- **Problem to work on**
Start at the top and transcribe every record through the final line exactly.

- **Exercise data**
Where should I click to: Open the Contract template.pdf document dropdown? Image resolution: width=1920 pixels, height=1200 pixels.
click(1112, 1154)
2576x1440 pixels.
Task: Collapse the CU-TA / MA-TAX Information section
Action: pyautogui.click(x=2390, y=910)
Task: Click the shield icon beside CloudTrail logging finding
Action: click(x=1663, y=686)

- **Your solution**
Where should I click to: Open the Contract template.pdf document dropdown? Image resolution: width=1920 pixels, height=1200 pixels.
click(1112, 1154)
2576x1440 pixels.
Task: Collapse the CU-TA / MA-TAX Information section
Action: pyautogui.click(x=2390, y=910)
Task: Click the shield icon beside CloudTrail logging finding
Action: click(x=1663, y=686)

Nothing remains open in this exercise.